Please transcribe exactly, and only, the lines of the data below between the line holding "Open the Accessibility" and the line holding "Click the Mac", inclusive.

-- Records --
Segment Open
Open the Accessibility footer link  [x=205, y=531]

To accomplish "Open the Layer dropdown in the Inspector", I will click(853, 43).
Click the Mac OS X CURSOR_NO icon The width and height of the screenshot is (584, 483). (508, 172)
Segment Closed
Segment Open
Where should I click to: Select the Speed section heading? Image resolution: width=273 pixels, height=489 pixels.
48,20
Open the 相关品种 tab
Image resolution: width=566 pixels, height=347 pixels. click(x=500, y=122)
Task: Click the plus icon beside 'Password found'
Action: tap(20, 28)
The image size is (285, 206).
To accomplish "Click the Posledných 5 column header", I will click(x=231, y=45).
Segment Closed
Segment Open
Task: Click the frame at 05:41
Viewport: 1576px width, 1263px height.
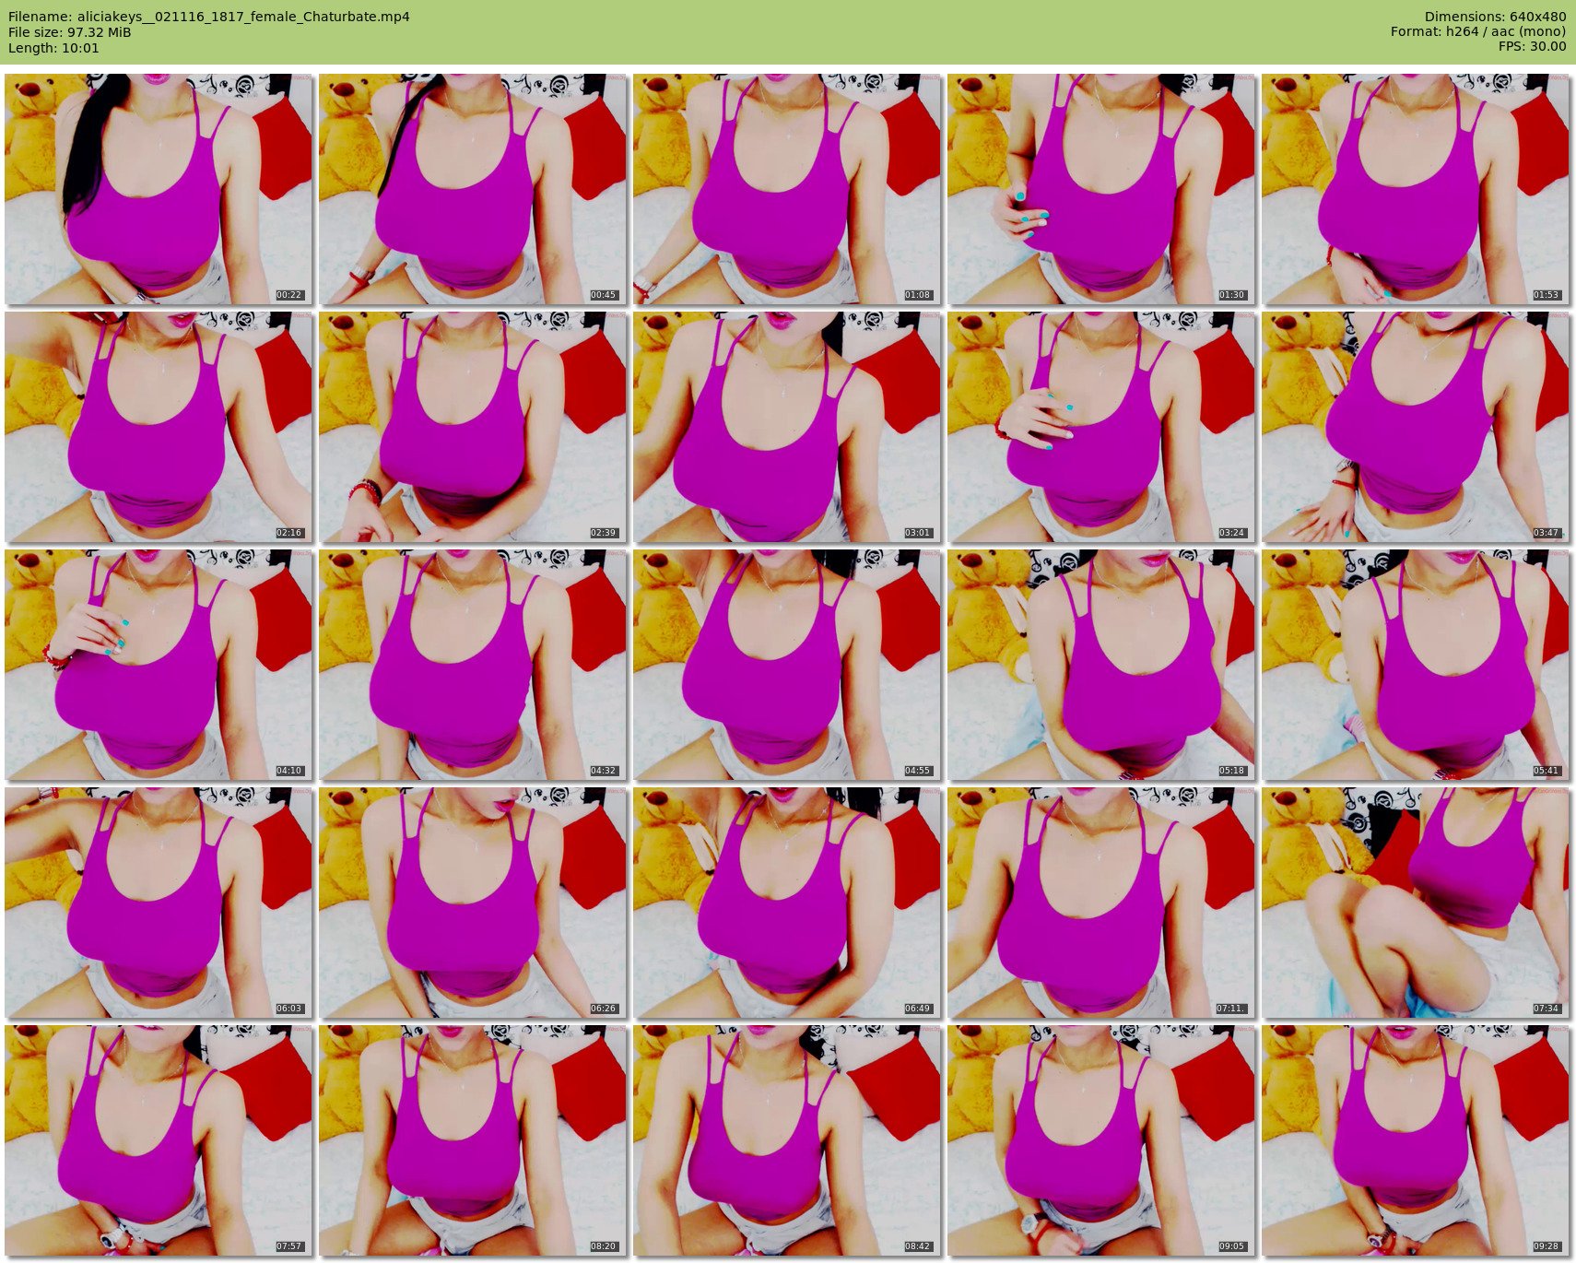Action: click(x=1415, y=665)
Segment Closed
-- Task solution --
Open the Accessibility footer link  [x=205, y=531]

To accomplish "Open the Layer dropdown in the Inspector", I will click(853, 43).
Click the Mac OS X CURSOR_NO icon The width and height of the screenshot is (584, 483). (508, 172)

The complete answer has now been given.